Eri Marina Yo

Personal information
- Born: September 2, 1987 (age 38) Jakarta, Indonesia
- Height: 1.68 m (5 ft 6 in)
- Weight: 65 kg (143 lb; 10.2 st)
- Website: Official Site

Sport
- Country: Indonesia
- Sport: Speed skating

Achievements and titles
- Personal best(s): 300 m: 28.001 (2012) 500 m: 44.264 (2012)

Medal record
Women's speed skating
Representing Indonesia Pekan Olahraga Nasional
| Gold medal – first place | PON XIX 2016 Bandung | 42km |
| Gold medal – first place | PON XIX 2016 Bandung | Relay 3km |
| Gold medal – first place | PON XVIII 2012 Riau | 300m |
| Gold medal – first place | PON XVIII 2012 Riau | 300m |
| Gold medal – first place | PON XVIII 2012 Riau | 1500m |
| Gold medal – first place | PON XVIII 2012 Riau | Relay 5km |
| Gold medal – first place | PON XVII 2008 Samarinda | 300m |
| Gold medal – first place | PON XVII 2008 Samarinda | 500m |
| Gold medal – first place | PON XVII 2008 Samarinda | 10km |
| Gold medal – first place | PON XVII 2008 Samarinda | Relay 10km |
| Gold medal – first place | PON XVI 2004 Palembang | 300m |
| Gold medal – first place | PON XVI 2004 Palembang | 500m |
| Gold medal – first place | PON XVI 2004 Palembang | 5km |
| Gold medal – first place | PON XVI 2004 Palembang | Relay 5km |
| Gold medal – first place | PON XV 2000 Malang | 5km |
| Gold medal – first place | PON XV 2000 Malang | Relay 5km |
| Silver medal – second place | PON XIX 2016 Bandung | 1000m |
| Silver medal – second place | PON XV 2000 Malang | 3km |

= Eri Marina Yo =

Eri Marina Yo (born September 2, 1987, in Jakarta, Indonesia) is an Indonesia inline speed skater.

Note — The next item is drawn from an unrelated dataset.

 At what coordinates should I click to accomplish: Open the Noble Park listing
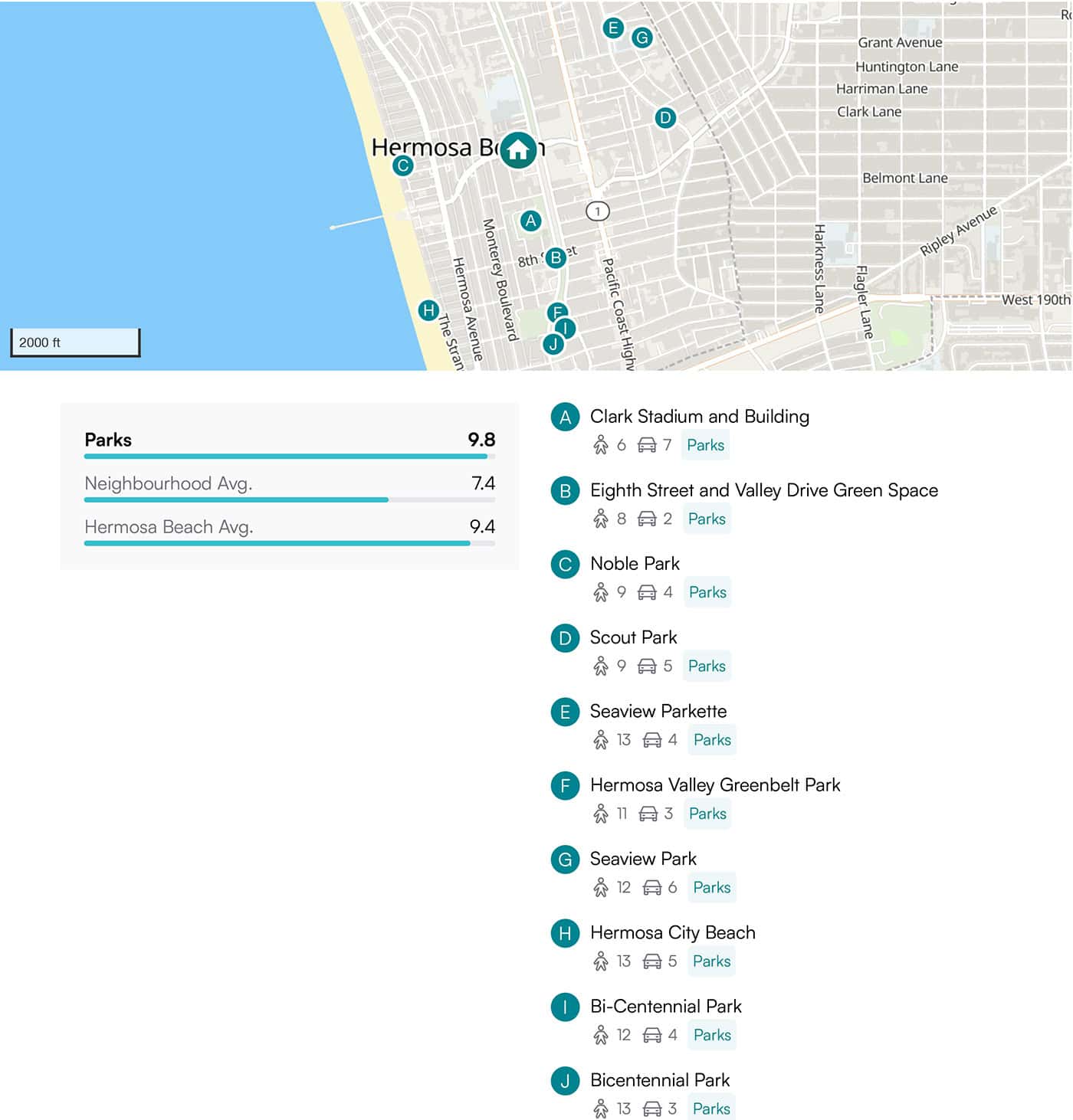pos(635,564)
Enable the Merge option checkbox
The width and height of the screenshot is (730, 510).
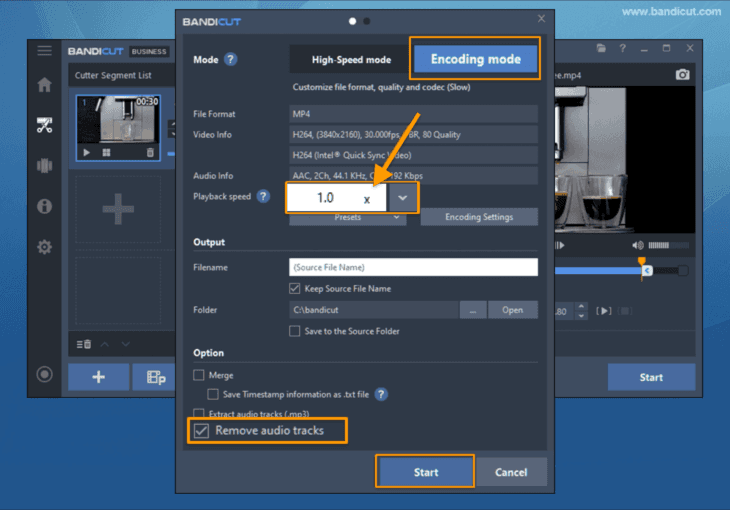[x=199, y=375]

Yo is the first Indonesian who received the highest score at the Asianic Inline Cup in which she was titled as overall leader. She won more than 33 championships with 99 medals in regional and world events.

==Career==
She became the first athlete who set record in Indonesia National Games, Pekan Olahraga Nasional as four gold medalist, two times in consecutive, on 2004 and 2008. She represented East Kalimantan regional team on 2008 Pekan Olahraga Nasional, and represented Jakarta regional team at 2012 Pekan Olahraga Nasional in Riau. In 2011, she launched a roller sport school, Cross Roller Club, in Jakarta and Palembang.

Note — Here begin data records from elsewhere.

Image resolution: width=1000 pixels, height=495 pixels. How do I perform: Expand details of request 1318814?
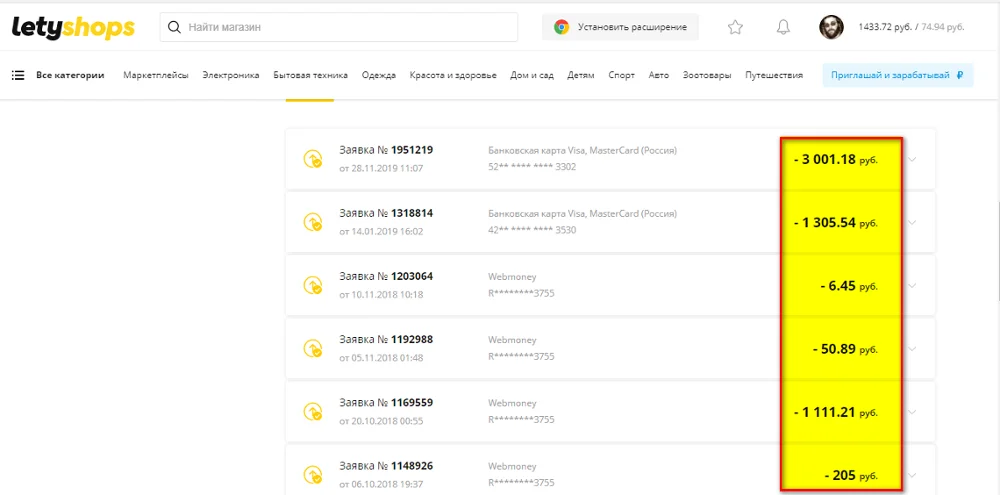(912, 222)
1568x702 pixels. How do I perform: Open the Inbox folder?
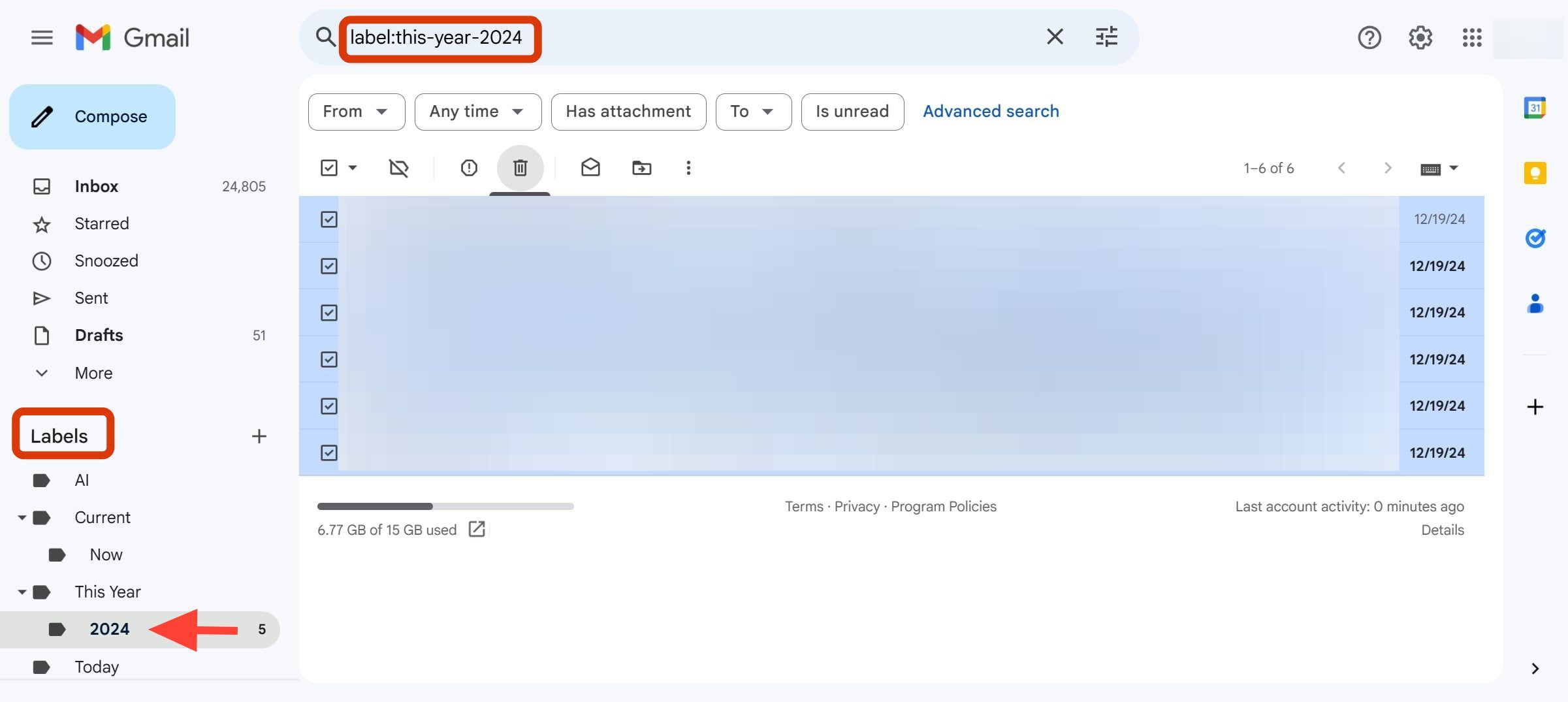coord(96,187)
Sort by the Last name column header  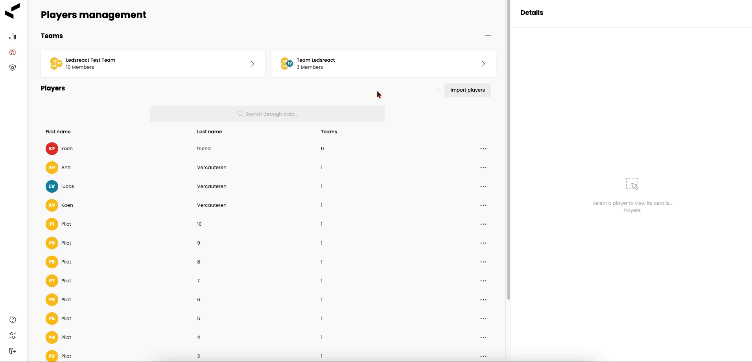click(x=209, y=131)
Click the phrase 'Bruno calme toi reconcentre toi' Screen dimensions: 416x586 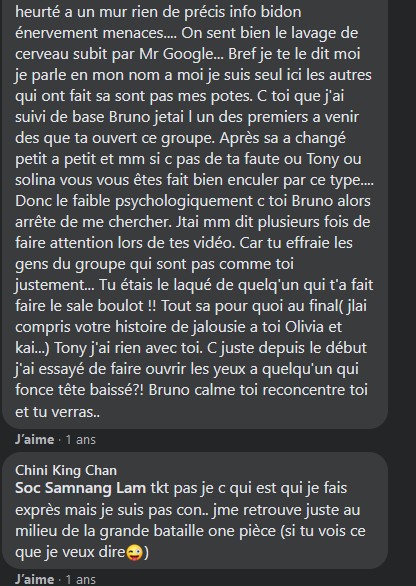[x=258, y=390]
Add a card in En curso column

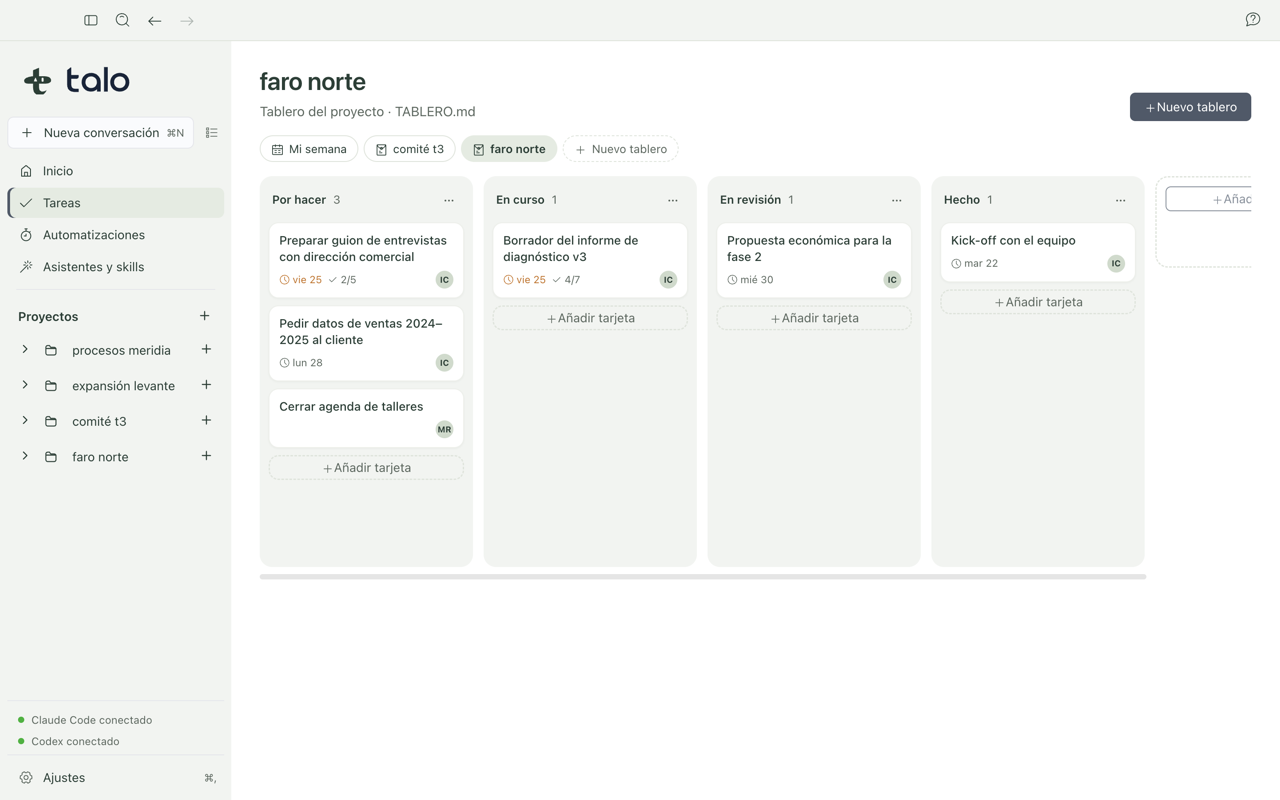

===2011 Southeast Asian Games===
Roller sports became a competition sport in Asian Games in Guangzhou, 2010 for the first time. Yo had been selected into roller sport national team to compete but withdrew. The following year, roller sport made its debut in Southeast Asian Games in Palembang, 2011, Yo had been called again into roller sport national team, but during the national training she had to withdraw due to a knee fracture injury.

===2012 Asian Beach Games===
Indonesia has participated in 10 events, including the premiere of roller sport. The selection of Indonesia roller sport national team, was held on International Roller Skating competition in Sidoarjo, 2012. Yo won two gold medals in 500 m and 1500 m, and defeated Huang Yu Ting from Chinese Taipei, 2010 Asian Games gold medalist and Ajeng Prasalita from Indonesia, 2011 Southeast Asian Games gold medalist, and Yo was crowned to represent Indonesia in Roller speed skating at the 2012 Asian Beach Games.

Yo lives in Kaohsiung and has trained with the Chinese Taipei team since 2012. In March 2012 she fractured her clavicle and acromioclavicular joint while training. At the Asian Beach Games Haiyang, June 2012, Eri placed 6th rank in 200 m and 5th rank in 500 m.